• 1379
    gizle!
    milli takim teknik direktoru, cumhurbaskani, basbakanin karisi vs tarafindan milli takim basarisiyla iliskilendirildigi muddetce milli takim formasi giyen bazi onursuz futbolcularin dusuk performans gostermesi, oyundan alinirken dogranmis hiyar gibi siritmasi gibi konularda mesru zemin olusturulan husus.

    gerci ulkenin neresi dogru yoneiliyor ki sira futbola gelsin..
  • 1380
    birileri tarafından sırf kendi çıkarları yüzünden koftiden "milli takıma yerli oyuncu yetişmiyor" argümanı pompalandığı için bazı kafası geriye doğru çalışan şahısların da sorgulamadan bu gerekçeyle destek verdikleri sınırlama. hayır mevki sahibi falan olsalar bunu korumak için tırışkadan yapıyorlar diyeceğim ama baya senin benim gibi insanlar fakat belli ki güdümlüler...

    aynı tipler meşhur kürtaj ve ayran konularında da mantar gibi ortaya çıkmışlardı, yıllardır ağızlarına almadıkları bu kavramlara dair bir gecede fikir sahibi oluvermişlerdi... aynı bok işte. neymiş efendim milli takıma oyuncu yetişmiyormuş. hasiktir oradan.
  • 1384
    ya amk sanki sınırlama gelince her takım birdenbire futbolcu fabrikasına dönüşecek. lan sen sınır getirdiğin an fener gidecek emre mor'u alacak, beşiktaş cengiz'in peşine düşecek, galatasaray emre çolak'ı geri getirecek.

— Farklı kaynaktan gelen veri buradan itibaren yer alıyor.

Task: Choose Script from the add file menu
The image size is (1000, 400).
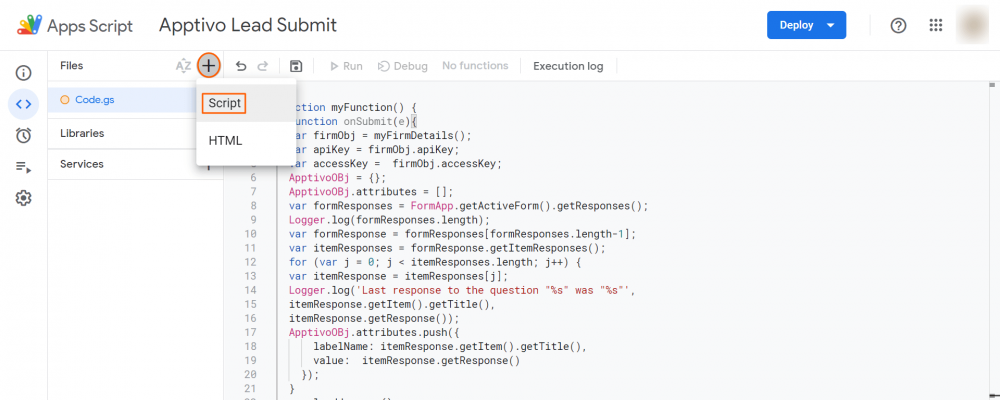Action: click(x=224, y=104)
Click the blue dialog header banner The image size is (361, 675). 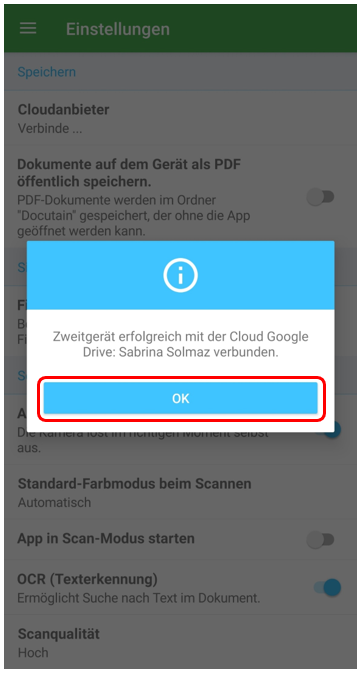pos(180,275)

    ya ne olacaktı ya. sınır varken de yokken de futbolcu yetiştiremiyoruz. bari bırakın da azıcık keyif aldığımız şu ligi izleyebilelim.
  • 1386
    yabancı düşmanlığı olarak bakıyorum ben olaya. olayı siyasetten arındırayım, yalnızca futbol camiası ile bakayım, anadolu takımlarını gezmiş, taktik namına hiçbir şey bilmeyen, çift ön libero sevdalısı, yabancı oyuncuyu top tekniğinden bihaber siyahi oyunculardan ibaret sanan teknik direktörlere bir bakın. hiçbiri, ama hiçbiri rakibindeki yabancı hocayı sevmez. olanağı varsa eleştirebildiği kadar eleştirir. bunun doğru veya yanlış, mantıklı ya da mantıksız olmasına gerek yok, aklınca laf atsın yeter.

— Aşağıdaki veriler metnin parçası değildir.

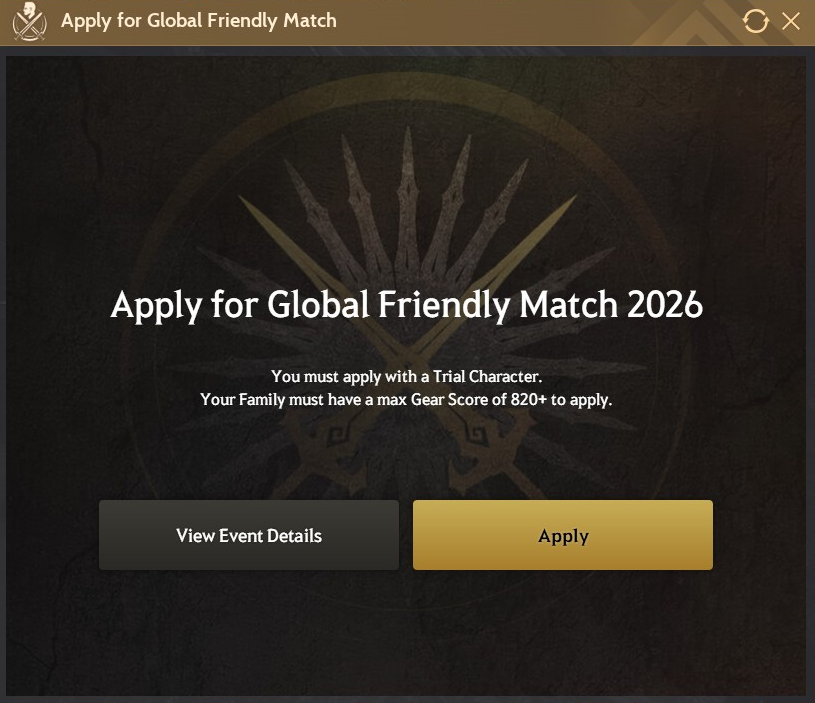Click the gap between Event Details and Apply buttons
This screenshot has width=815, height=703.
point(406,535)
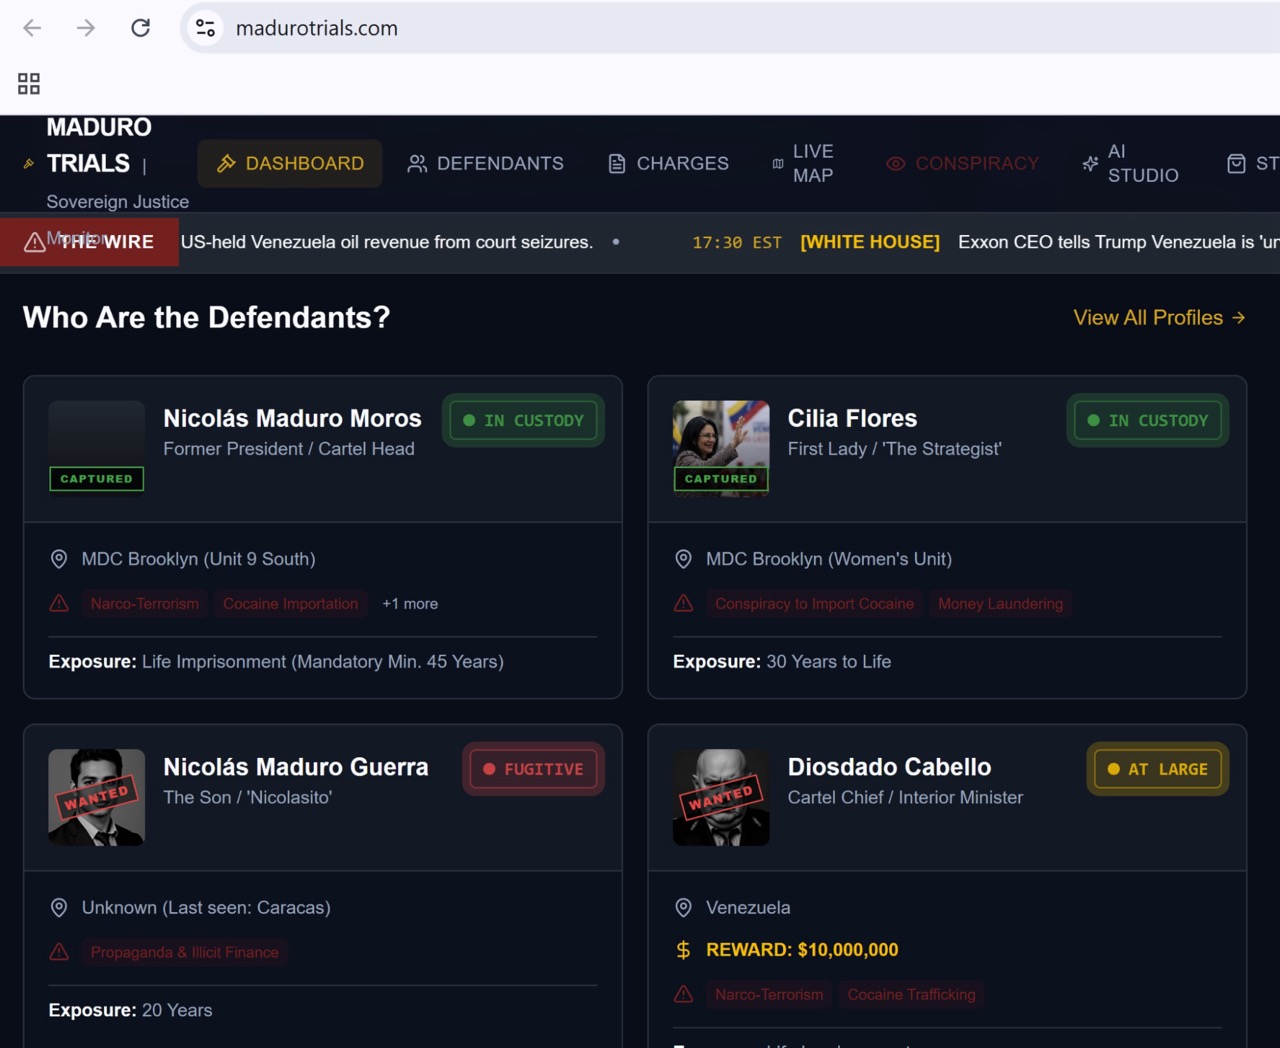Viewport: 1280px width, 1048px height.
Task: Go to the Charges tab
Action: tap(668, 164)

    teknik direktör kısmını oyunculara uyarlayalım. aynı şekilde futbolcu da meslektaşı yabancı birinden haz etmez. kendi mevkisinde veya değil, aynı takımda ya da rakibindeki değil, hiç farketmez. mümkün olduğu kadar kendisi, tanıdığı&arkadaşı, en olmadı hemşehrisi oynasın ister.

    sebep? yok. var aslında, kendi cebini garantiye almak istemesi sebebi. ama mantıklı bir sebep değil. milli takım, ülke futbolu diye ağlaşanlara bir bakın, en son acaba ne zaman bu memleket hayrına bir şeyler yapmışlar?

    "imı tirk fitbilciliri ıynıyımıyır". göt büyütmekten başka ne yapmış ulan türk futbolcusu? birisinin açıp kitap okumuşluğu var mı? sorsan edebiyat, sinema, sanat hakkında üç cümle peşi sıra kurabilecek mi?

    ya da sanatı, edebiyatı boşver, mesleği ile ilgili işin teknik terimlerini, taktik kısmını, mental anlamda nasıl hazırlandığını falan biliyor mu acaba?

    çok genel konuştum, elbette beşeri sermaye olarak kendine bir şeyler katan oyuncularımız var. ama kaç tane? bunları becerebilenler genel toplamın yüzde kaçını oluşturuyor?

    bence altınordu altyapısını çıkar, aklınıza enes ünal'dan başka hiç kimse gelmez.
  • 1387
    2018-2019 sezonundan itibaren yüksek ihtimalle mevcut 14 yabancı oyuncu kuralına, sahada en fazla 8 yabancı futbolcu güncellemesi getirilmek üzere değiştirileceği konuşuluyor. demirören de dün açıklamasında bundan bahsetmişti.

    ben zaten yabancıya bir müdahale olacağını biliyordum ama, açıkça söyleyeyim 6+5 gibi daha boktan bir sistem üzerinde duruyordum. bu kadar zelzeleye göre bence iyi sayılır.

    yabancı oyuncuya hiçbir sınırlama getirilmemesini, aksine altyapıdan oyuncu çıkartmanın teşvik edilmesi gerektiğine inanıyorum, bunu belirteyim. yoksa 8 yabancı falan da saçma. fakat bunların tıynetini düşününce yine ucuz yırtmışız diyebiliyoruz.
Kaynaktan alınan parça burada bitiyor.